For example, if a woman behaves in an ‘unfeminine’ way, say by expressing extreme anger (another of the diagnostic criteria is “Inappropriate anger or difficulty controlling anger (e.g., frequent displays of temper, constant anger, recurrent physical fights)”), the label of BPD is slapped on her by the psychiatrist. “Frequent displays of temper, constant anger recurrent physical fights” are not seen as disordered behaviour in men, they are seen as fairly normal. But it seems that when a woman displays those tendencies she is not normal, she is personality disordered.
Another of the criteria is “Impulsivity in at least two areas that are potentially self-damaging (e.g., promiscuous sex, eating disorders, binge eating, substance abuse, reckless driving).” Again, some of these things seen as “potentially self-damaging” (I’m looking at ‘promiscuous sex’ and ‘reckless driving’ in particular) are seen as normal behaviours for men, but in women are considered undesirable enough to be included in the criteria for diagnosing a serious mental illness.
However, in a capitalist country, the less money to be made directly by the professional treating someone, the more likely the professional is to be behind on current knowledge, to be diagnosing or providing treatment for a disorder they know little about past a few hours back in school, etc. and the more likely those outdated ideas are to be applied in practice.
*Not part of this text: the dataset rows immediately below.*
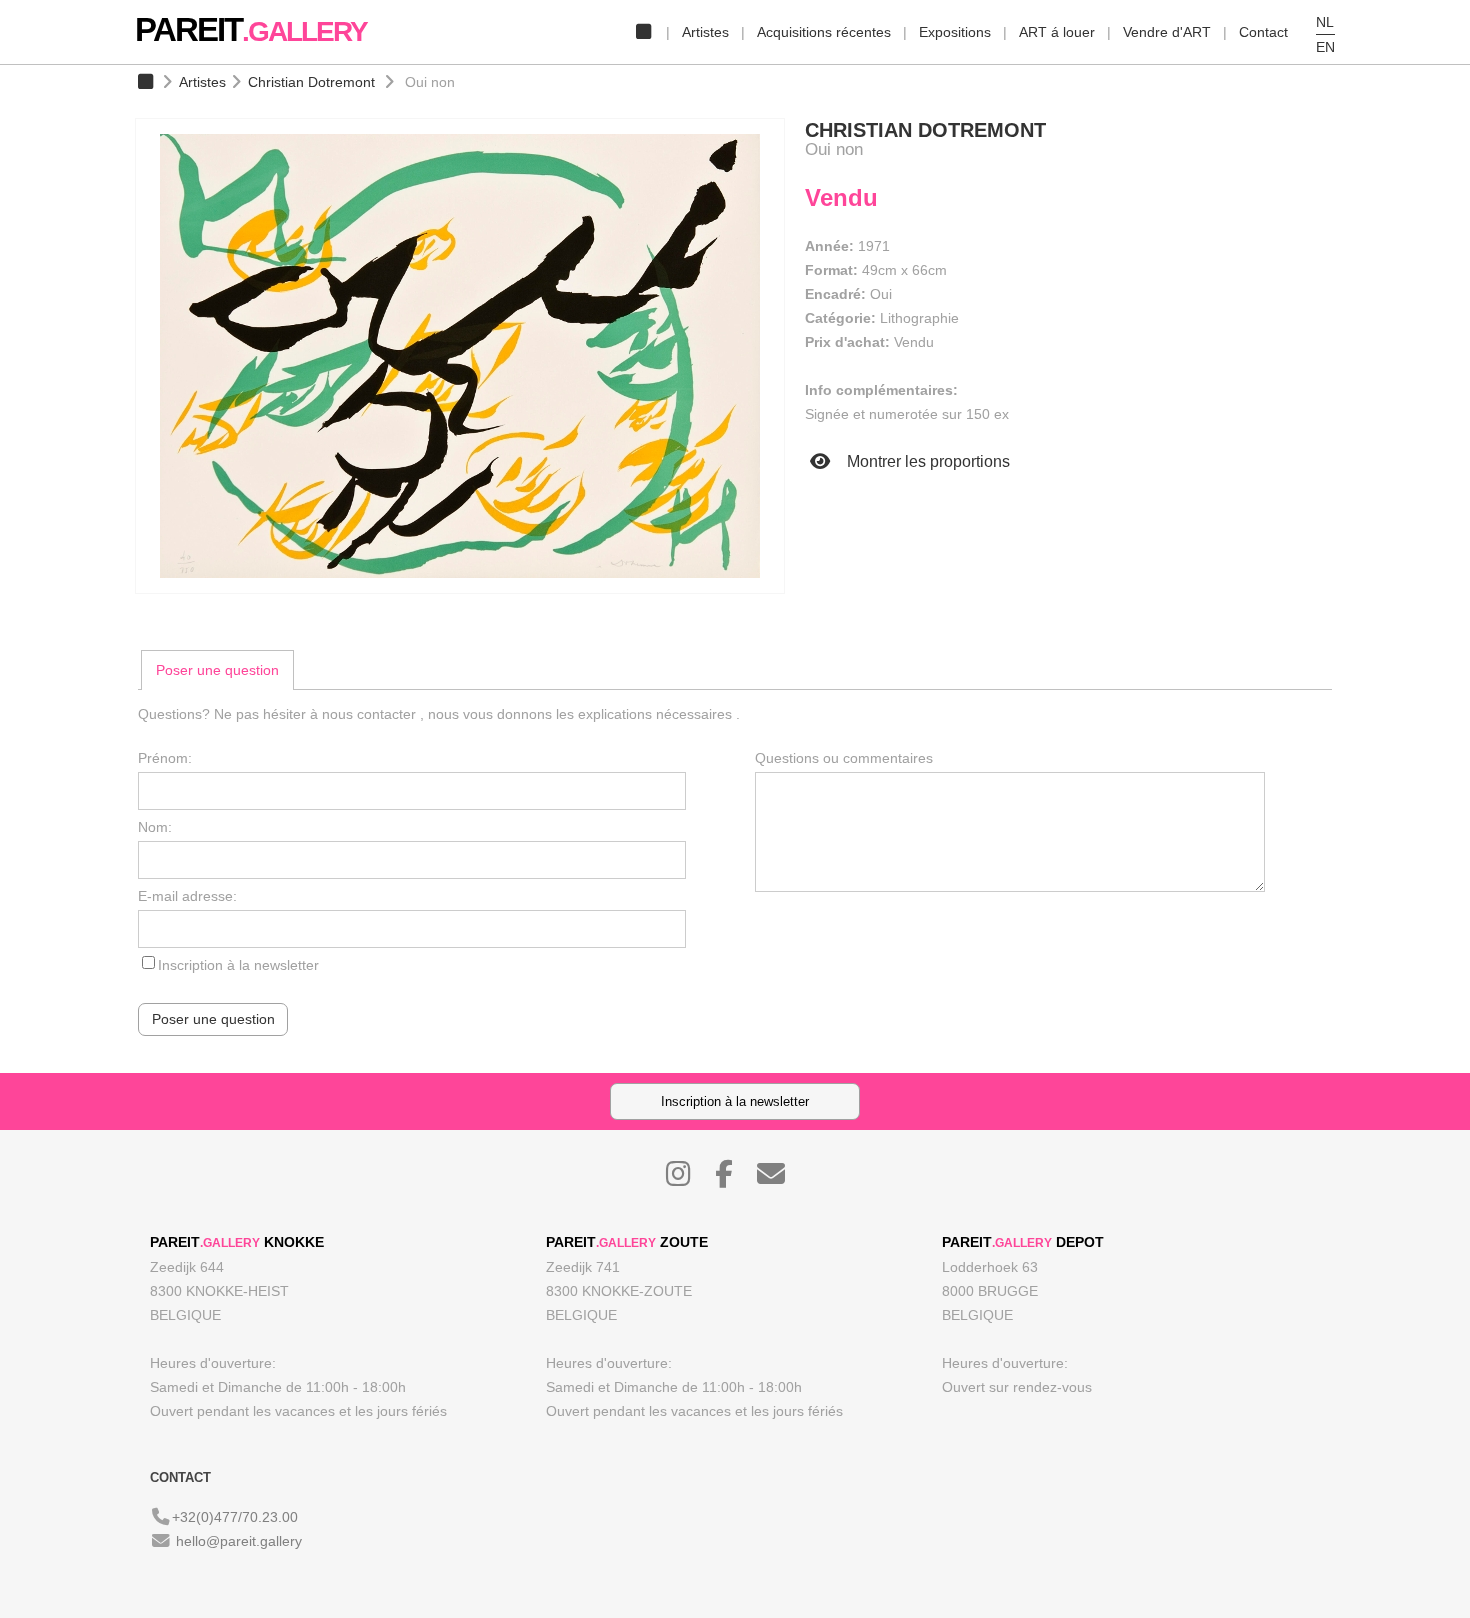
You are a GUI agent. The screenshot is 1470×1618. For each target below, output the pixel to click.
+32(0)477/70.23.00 (235, 1517)
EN (1325, 47)
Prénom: (165, 758)
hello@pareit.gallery (239, 1541)
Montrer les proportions (926, 461)
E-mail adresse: (187, 896)
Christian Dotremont (311, 82)
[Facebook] (734, 1179)
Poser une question (217, 670)
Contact (1263, 32)
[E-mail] (781, 1179)
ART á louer (1057, 32)
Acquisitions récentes (824, 32)
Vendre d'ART (1167, 32)
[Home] (643, 32)
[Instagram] (688, 1179)
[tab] (217, 670)
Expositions (955, 32)
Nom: (155, 827)
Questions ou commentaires (844, 758)
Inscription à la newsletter (238, 965)
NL (1325, 22)
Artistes (705, 32)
In the case of BPD, those ideas suggested intensely punitive and carceral practices in the past: a woman sleeps with the man providing her treatment; she refuses to do so again; her angry therapist identifies this as a deceptive gambit to garner attention, as disturbed identity because of the supposed instability in life goals & values, and as reckless behavior (promiscuity), and advances a diagnosis of borderline personality disorder; the diagnosis sticks mainly because the patient is a woman, and most professionals at the time are men who have all heard lurid tales of seductive BPD succubi; BPD is (or was) considered highly resistant to treatment, with high likelihood of self-harm and compulsive deception, which suggests involuntary in-patient treatment and ignoring the woman’s version of events; the woman’s freedom is now in the hands of a man who near-certainly took advantage of his power over her when they had sex before and now wants her to submit to his advances again.
This is an extreme example, but the diagnosis was also applied simply as a method of social control over women brought to therapy by parents after running away from an abuser, or by husbands in retaliation for infidelity, and so on, as well as just a quick-draw way for therapists to blame unresponsive patients for the therapist’s mistakes or shortcomings: BPD diagnosis was taken to mean, in many circles, that the patient’s condition had no chance to improve regardless of treatment and that any dissent from the patient should be assumed to be the disorder at work.
Again, all of these scenarios are much more unlikely today for a woman entering therapy of her own accord than they would have been decades ago, in part because the way BPD diagnoses were applied became an intensely shameful scandal within psychotherapy, leading to attempts to revise conventional wisdom about diagnosis and treatment. Potentially less helpfully, in my opinion, it’s also led to a stigma against diagnosing it at all even where up-to-date knowledge of it might lead to effective treatment, though part of that is also because most insurance companies, eager for excuses to deny coverage, still consider BPD to be effectively untreatable. This has led to a lot of people in places such as the United States who are treated for BPD but whose therapists provide a different diagnosis on paper to allow them to continue treatment.
And again, women who are treated without any influence over the decision and who are not paying the provider directly, such as women in prison, are both more vulnerable to the worst results of those older practices and more likely to be placed in the care of someone who still engages in them.
mayakovfefe posted:where i’ve seen nurses mock bpd patients
i see this happen a lot with BPD too, in various fields that all supposedly should know better. nurses, doctors, social workers, therapists, counselors. it's almost too obvious when you think about it, how a diagnosis that is disproportionately applied to racialized, impoverished, criminalized, and abused people, is treated with contempt by the rich white professionals who "care" for them.
tears posted:borderline of what?
the term is an anachronism from a time when BPD was considered to be closely related to delusional disorder (psychosis). there have been some attempts to change the name to something more accurate but they haven't stuck in most places.